Pistenkilometer sind Schnee von gestern
Simone Hoepke
13.11.22, 17:00Während in einem ägyptischen Badeort bei der 27. Klimakonferenz debattiert wird, wie die Welt noch zu retten ist, hat man in Österreichs Bergen eine eigene Agenda: Die Rettung des Skisports.
Passt das zusammen?
Ja, sagen Seilbahner. Man könne heute gar keine Seilbahntagung mehr machen, ohne sich mit Klimafragen zu beschäftigen. In Relation zu den (bisher sechs) Covidwellen und der aktuellen Inflation sei der Klimawandel weitaus bedrohlicher, eine Welle, die sich gerade erst aufbaut.
Die Schneedecke schmilzt. Die Zeitfenster, in denen Schneekanonen künstlich nachhelfen können, werden kleiner.
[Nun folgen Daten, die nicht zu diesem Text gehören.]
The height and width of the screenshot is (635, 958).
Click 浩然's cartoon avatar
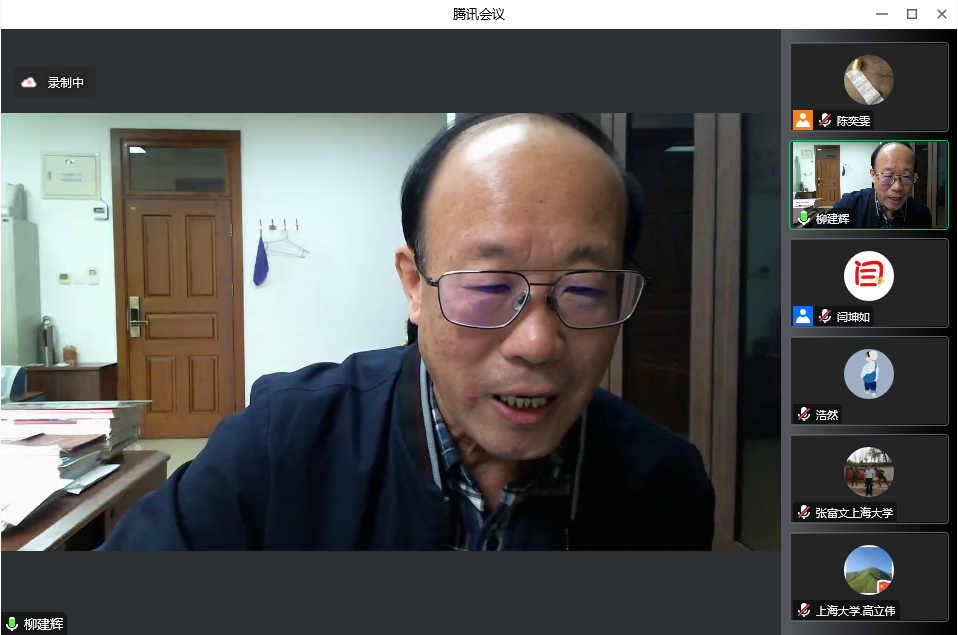click(x=868, y=374)
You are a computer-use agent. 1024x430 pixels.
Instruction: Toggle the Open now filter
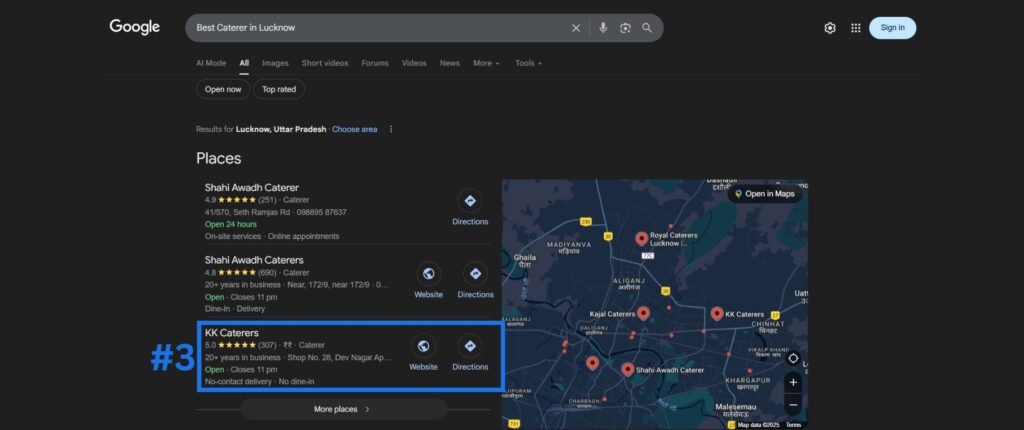(x=223, y=89)
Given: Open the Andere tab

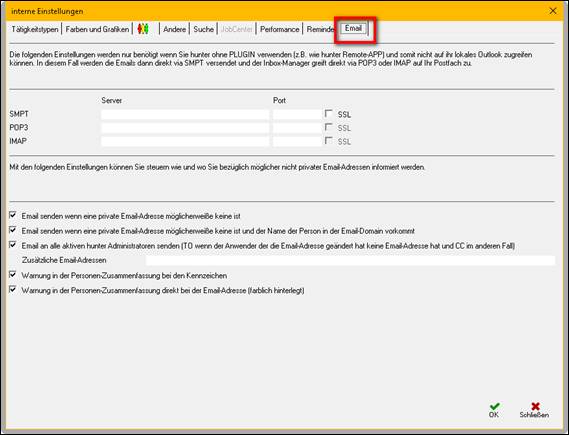Looking at the screenshot, I should pos(175,29).
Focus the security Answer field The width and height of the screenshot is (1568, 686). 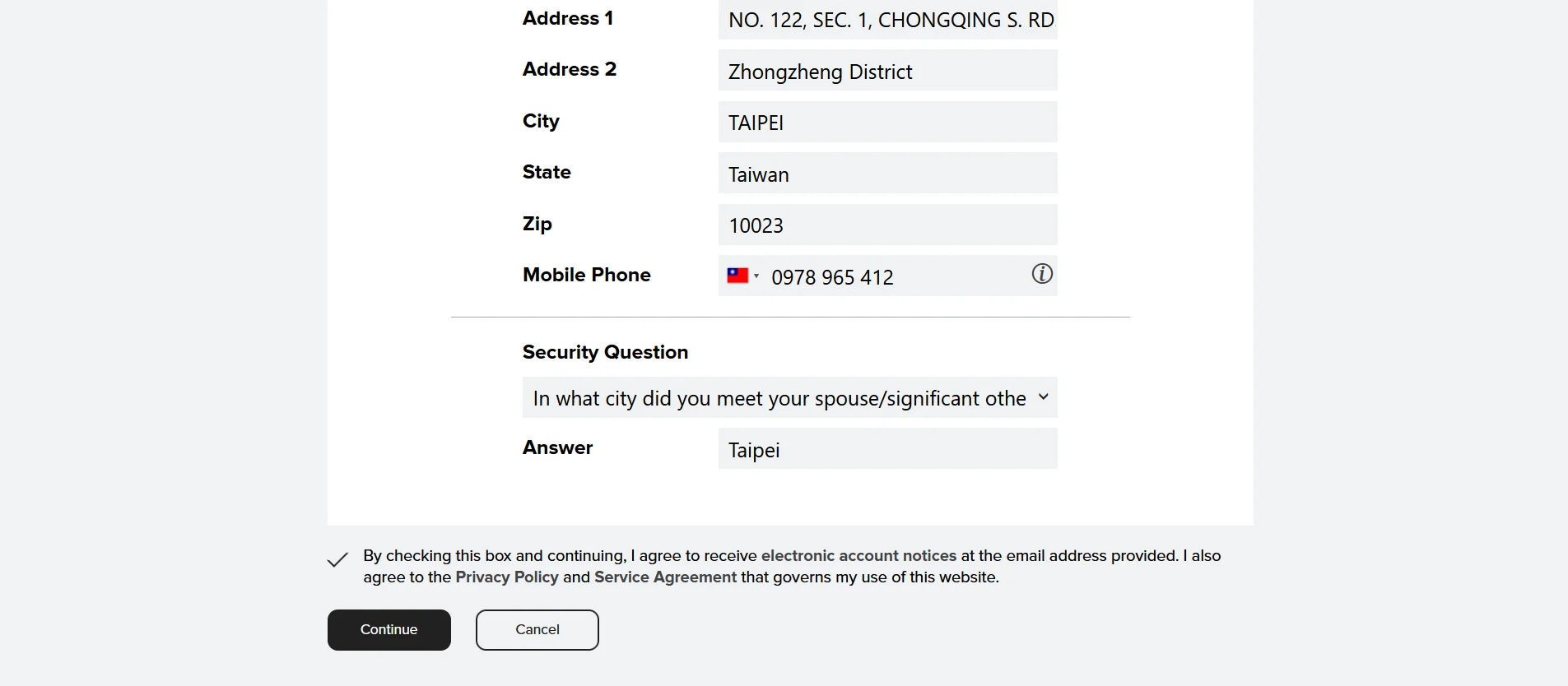click(887, 450)
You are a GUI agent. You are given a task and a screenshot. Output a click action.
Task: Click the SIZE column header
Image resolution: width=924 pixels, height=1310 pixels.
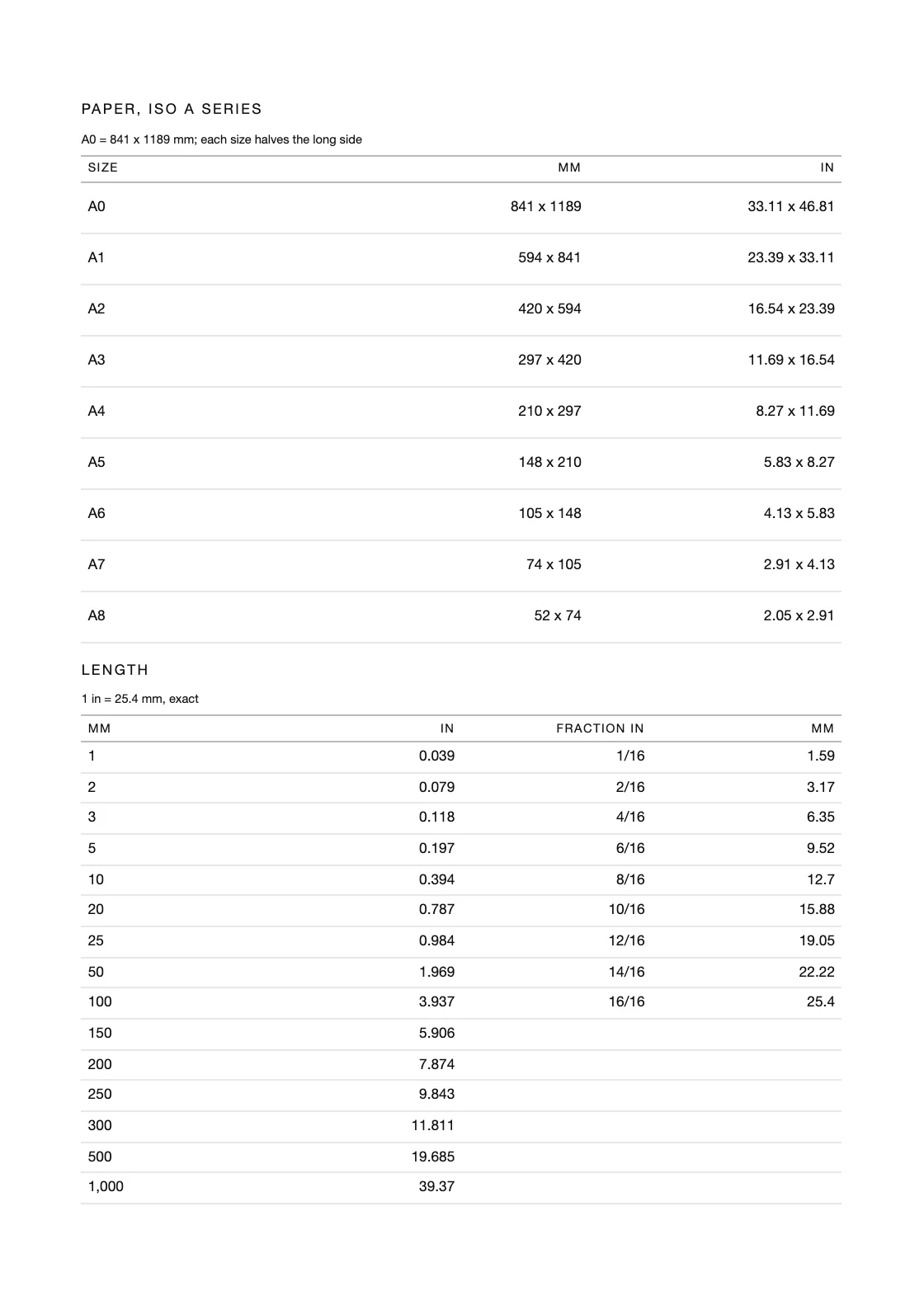click(x=103, y=167)
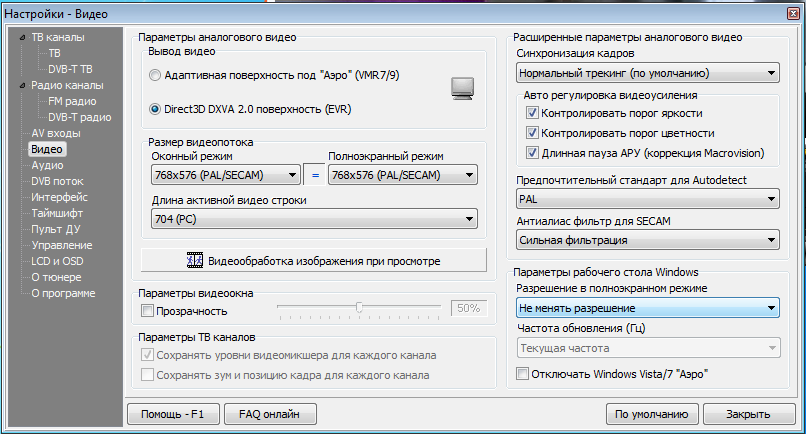This screenshot has width=806, height=434.
Task: Select "Таймшифт" in the settings tree
Action: 56,213
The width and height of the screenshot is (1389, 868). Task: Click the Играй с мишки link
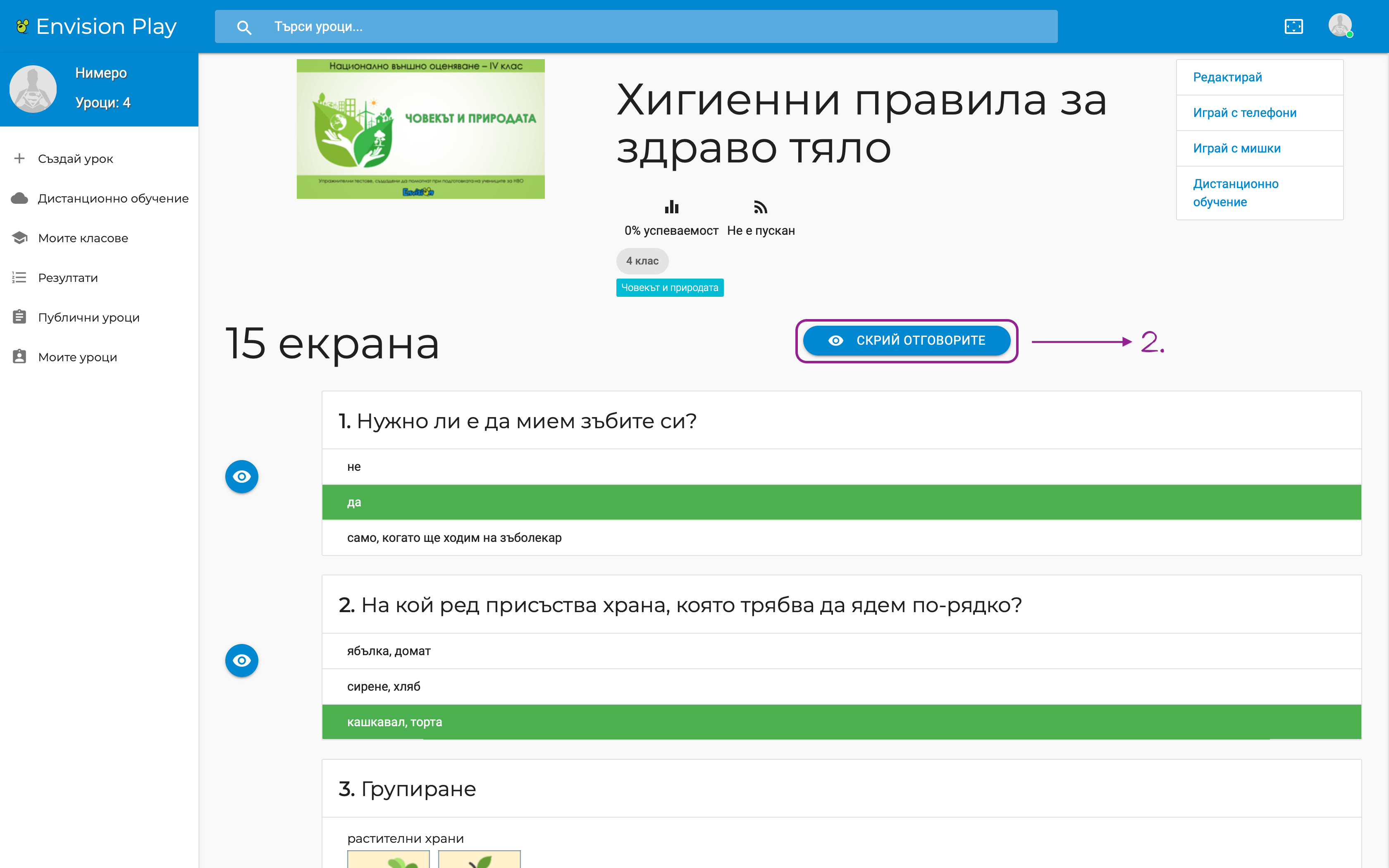[x=1236, y=148]
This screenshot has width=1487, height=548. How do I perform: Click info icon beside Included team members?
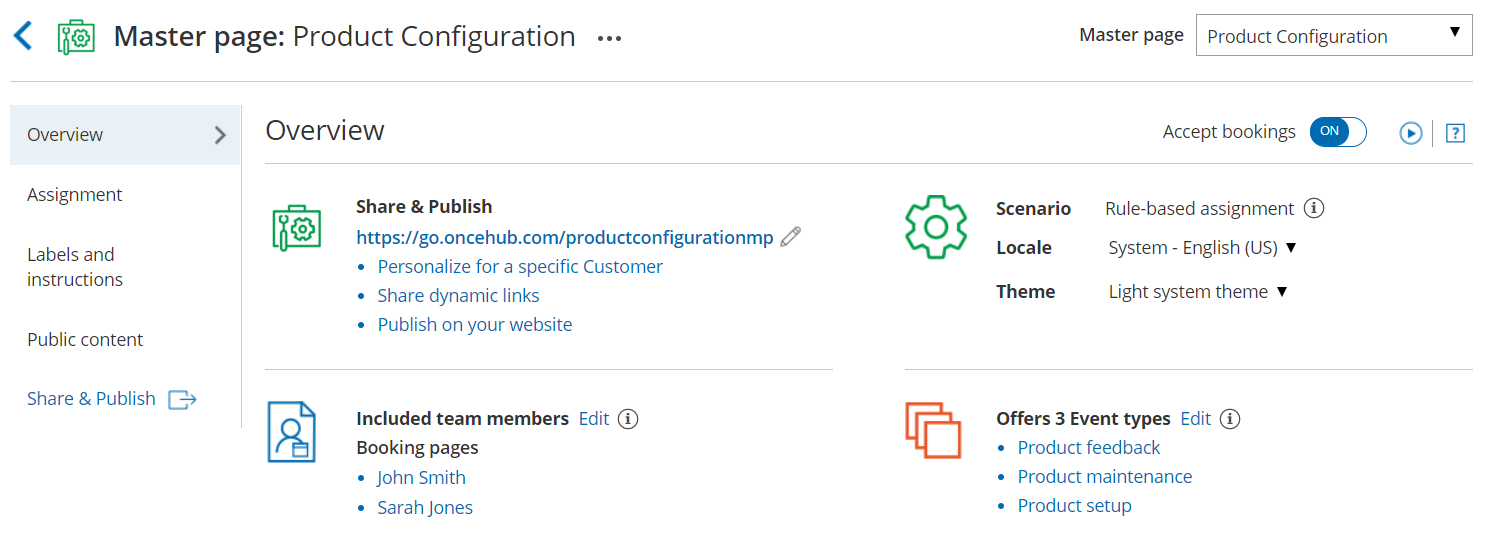[628, 419]
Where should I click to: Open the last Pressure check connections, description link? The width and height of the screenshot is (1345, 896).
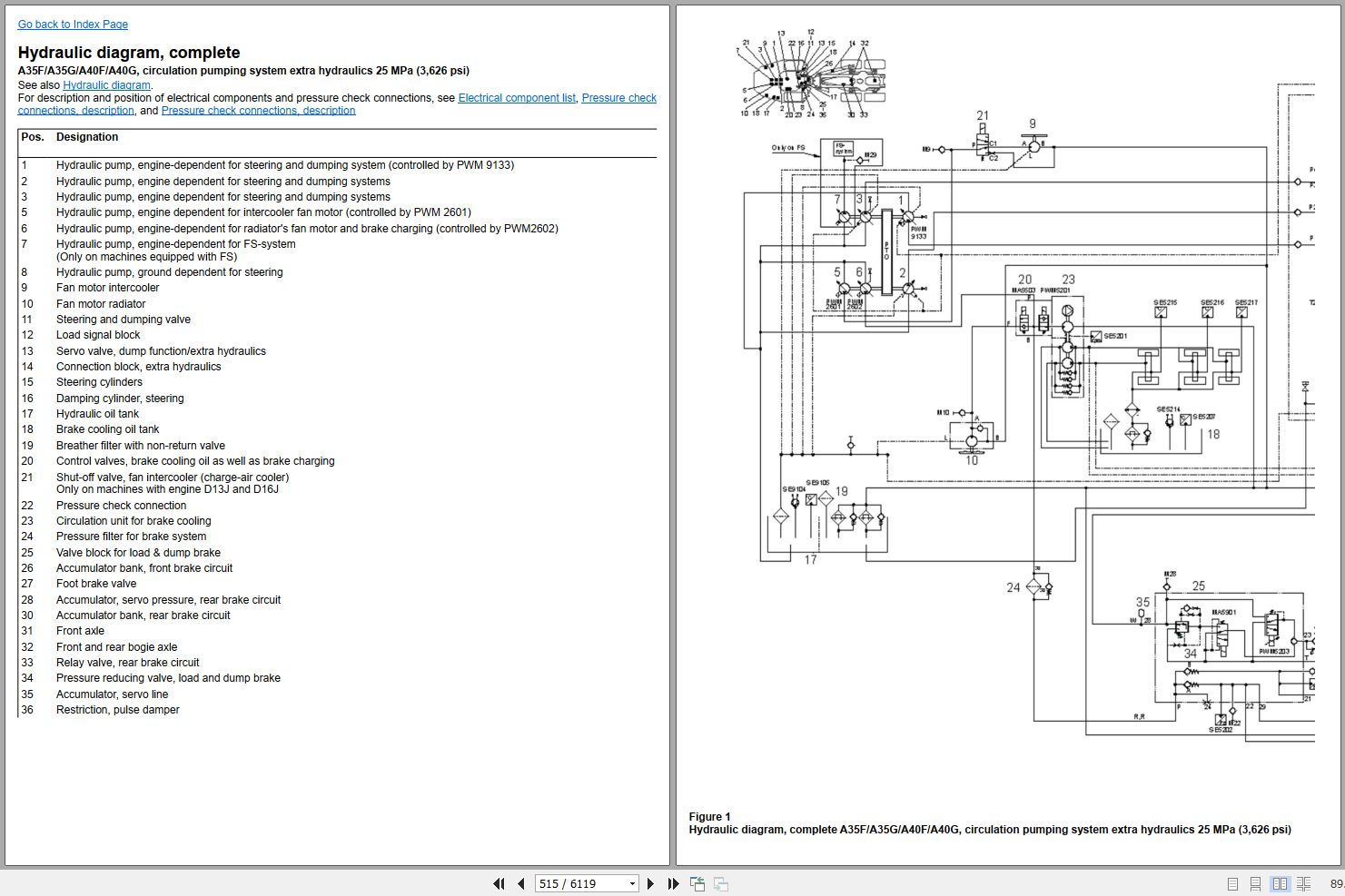[x=258, y=111]
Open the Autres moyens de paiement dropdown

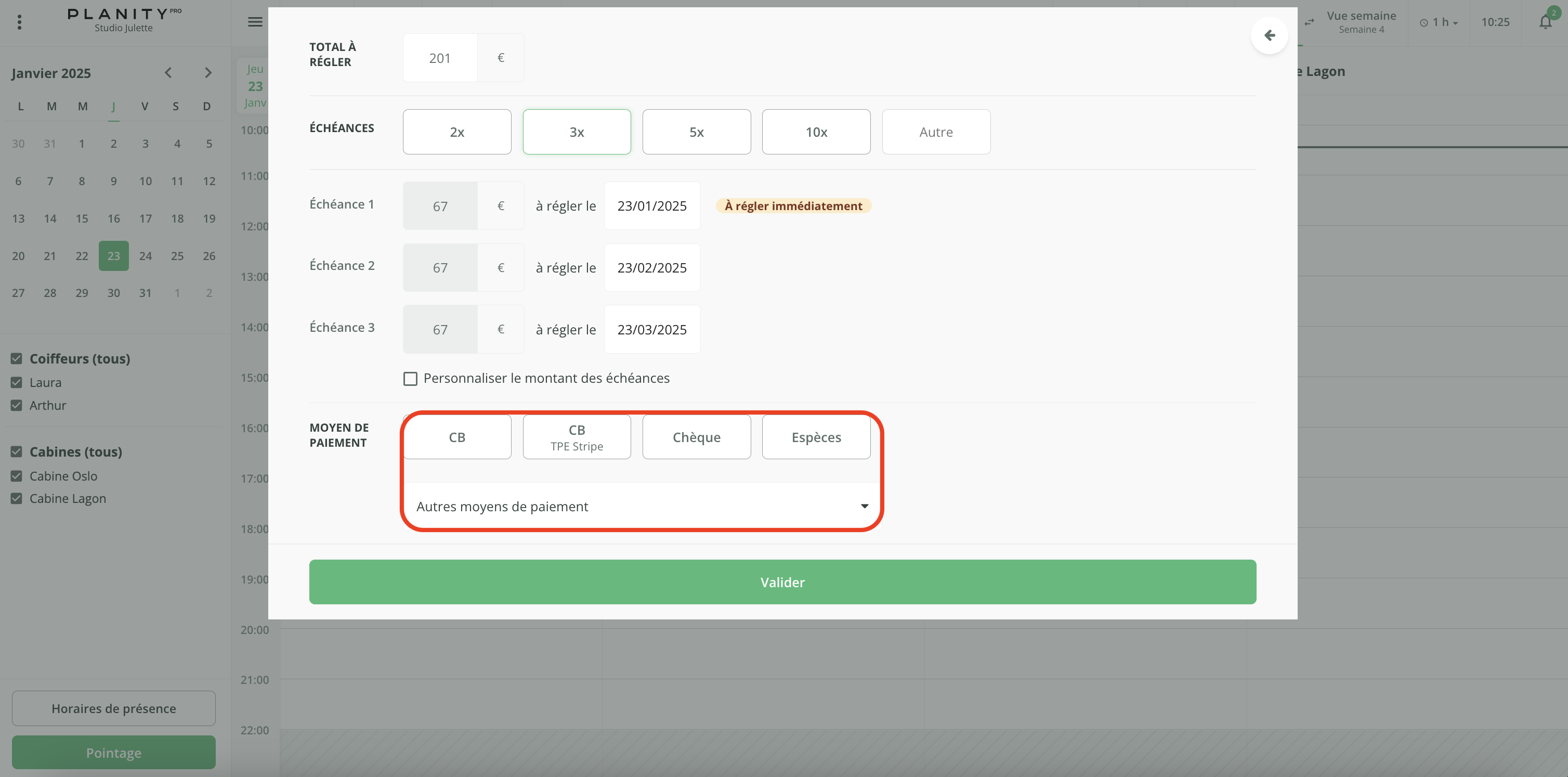(x=642, y=506)
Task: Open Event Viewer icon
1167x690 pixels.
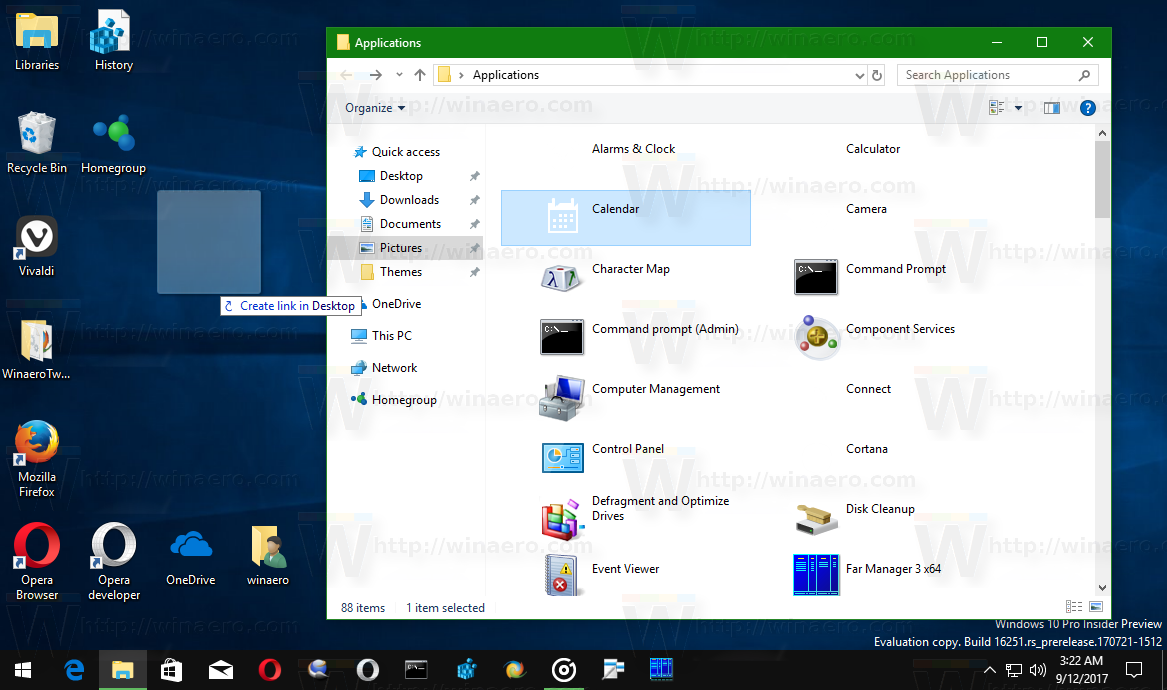Action: click(x=561, y=575)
Der große Aufschrei, dass der „Volkssport Skifahren“ gefährdet ist, bleibt in breiten Bevölkerungsschichten aus. Das Freizeitangebot für Jung und Alt wird immer größer. In vielen Familien zieht es eher Oma und Opa auf die Piste, als ihre Enkel.
Ein mittel- bis langfristiges Desaster aus Sicht der Seilbahnen, Skiindustrie, Sportartikelhändler, Skilehrer, Touristiker, kurz: der Initiative „Zukunft Allianz Winter“. Ihr Ruf nach einer verpflichtenden Schulskiwoche kommt so verlässlich, wie er ungehört verhallt. Er klingt eher nach Verzweiflungsakt, als nach Pistengaudi und Hüttenzauber. Wer will schon zu irgendetwas verpflichtet werden?!
Skisport war schon einmal cooler. Außerhalb der eingefleischten Neigungsgruppe Wintersport werden die Liftkaiser gern als Kapitalisten der Alpen gesehen, die für noch mehr Profit Land und Leute verkaufen. Selber schuld? Vermutlich.
Hat die Branche doch bisher primär mit noch mehr Pistenkilometern, Skischaukeln und Schneekanonen geprahlt. Ihre Ansagen klangen oft technik- bis selbstverliebt. Der grüne Anstrich fehlte gänzlich. Obwohl die Branche binnen zehn Jahren 20 Prozent ihres Energiebedarfs eingespart hat, giften sich Seilbahner, dass sie als Umweltzerstörer am Pranger stehen.
Jetzt sollen Pumpspeicherkraftwerke, die zu Spitzenzeiten Strom an Haushalte liefern, das Image aufpolieren. Gebaut werden diese an Speicherseen, die damit nicht nur für die Skifahrer von Nutzen sind. Sondern auch für die Ökobilanz und die Einheimischen, deren Tourismusgesinnung vielerorts ohnehin im Keller ist.
Eine Imagekorrektur ist dringend nötig, will man künftig Gäste für die Region – und Mitarbeiter aus der Region – gewinnen. Über die gute Buchungslage jubeln und gleichzeitig nach Fördergeldern rufen (zuletzt wegen der Pandemie, aktuell wegen der gestiegenen Energiepreise) bringt keine Sympathiepunkte. Weder bei potenziellen Mitarbeitern noch ganz generell beim Steuerzahler.
Für die Branche gilt jetzt mehr denn je die alte Weisheit: Wenn alles bleiben soll, wie es ist, muss sich alles ändern.